4.1 Lost Child Finder
This use case is to find a lost child as soon as possible by taking advantage of edge computing enabled by FogFlow. Assume that there are lots of cameras deployed in a smart city and also inside stadiums. As part of the city infrastructure, some edge nodes like IoT Gateway are deployed in many different fields of the city to be managed by FogFlow for supporting various IoT services.
One service that can be easily realized based on FogFlow is to find a lost child using the service topology illustrated by Fig. 5. The designed service topology consists of three different operators: Face Extraction that can recognize and extract face images from camera video streams, Feature Generation that calculates the feature vector for each detected face, and Face Matching that compares detected faces with the face of the lost child in terms of their feature vectors. Different granularity is defined with each operator in the service topology, for example, Face Matching is instantiated per child while the other two operators are instantiated per camera.

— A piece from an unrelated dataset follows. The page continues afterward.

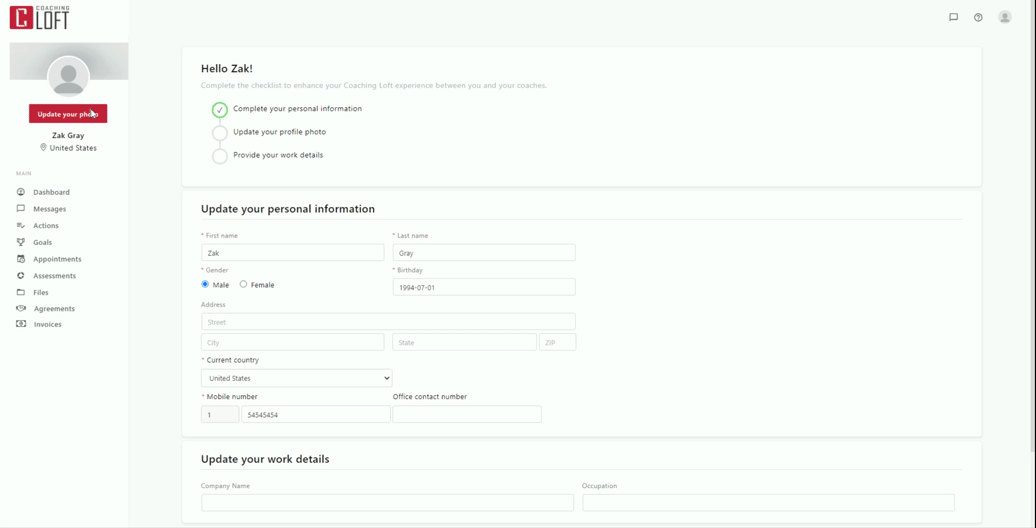Screen dimensions: 1036x528
Task: Click the 'Update your profile photo' checklist circle
Action: 219,133
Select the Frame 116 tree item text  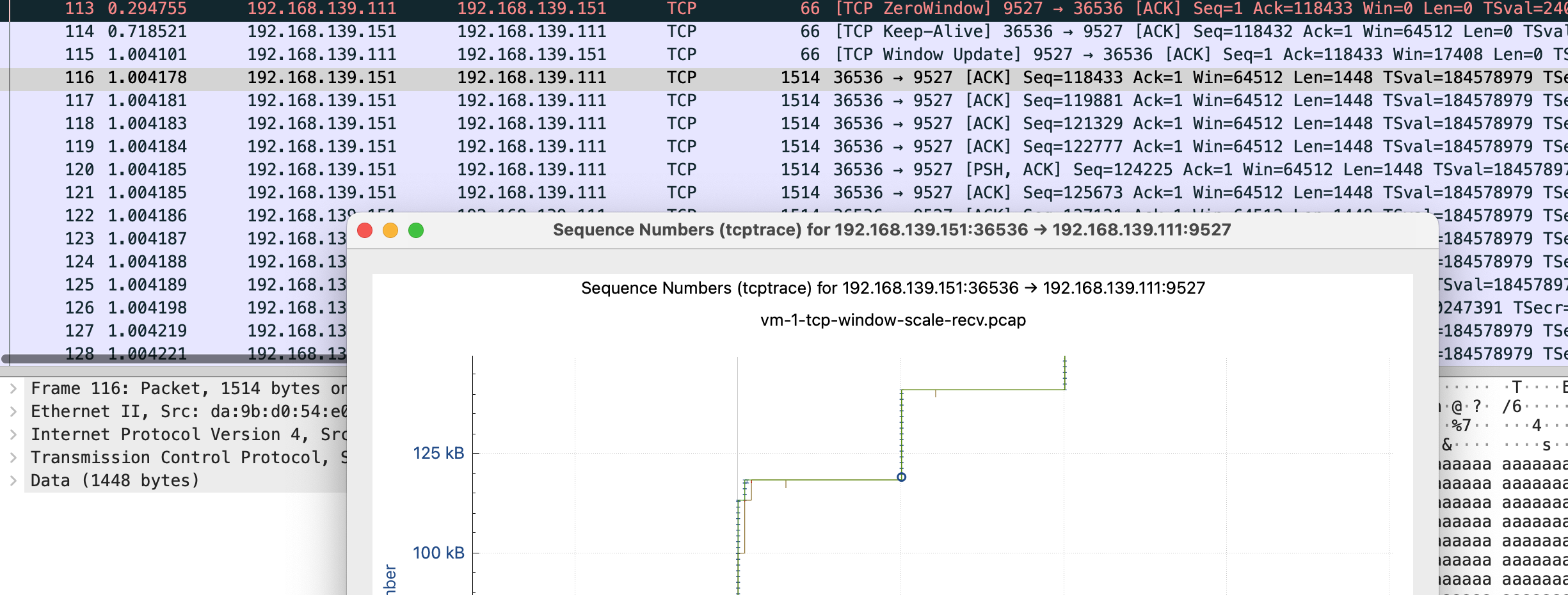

To trigger this service topology, an external application issues a requirement and also subscribes to the output result of the Face Matching operator. By changing the geo-scope defined in the requirement, the external application can control FogFlow to orchestrate this service topology for a changing geo-scope, so that we can first search for the child in a small scope and then expand the searching scope step by step if the child is not found.
In this use case the external application as a consumer is very simply because all the complexity of how to dynamically orchestrate the data processing flows for a changing geo-scope is handled by FogFlow. In addition, according to our experiment, we can also reduce bandwidth consumption by 95% as compared with a cloud-based approach.
4.2 Smart Parking
We implemented this use case together with our European project partner, University of Murcia, based on the real scenario of Murcia City. In Murcia, there are two types of parking sites, regulated parking zones that are operated by the city government and can provide historical information of how parking slots are used per day, and private parking sites that are operated by private companies and can provide real-time availability of parking spots. By utilizing these two types of data sources and other public transportation information, our Smart Parking service can provide real-time and personalized parking recommendation for each driver.
In this use case, it is not easy to apply service topology, but using fog function to realize the required data processing logic is straightforward. As illustrated by Fig. 6, we just need to design and implement dedicated fog functions for each physical object involved in the use case. For example, one fog function for each public site to predict how many parking spots are available per 10 minutes based on their historical information; two fog functions for each connected car, one to estimate its arrival time according to the traffic situation on the way and the other to calculate at which park site the driver can get a parking spot on arrival. The deployment of those fog function instances are placed on the edge node close to their input data sources so that FogFlow can help to reduce more than 50% bandwidth consumption and also provide real-time parking recommendation for each driver.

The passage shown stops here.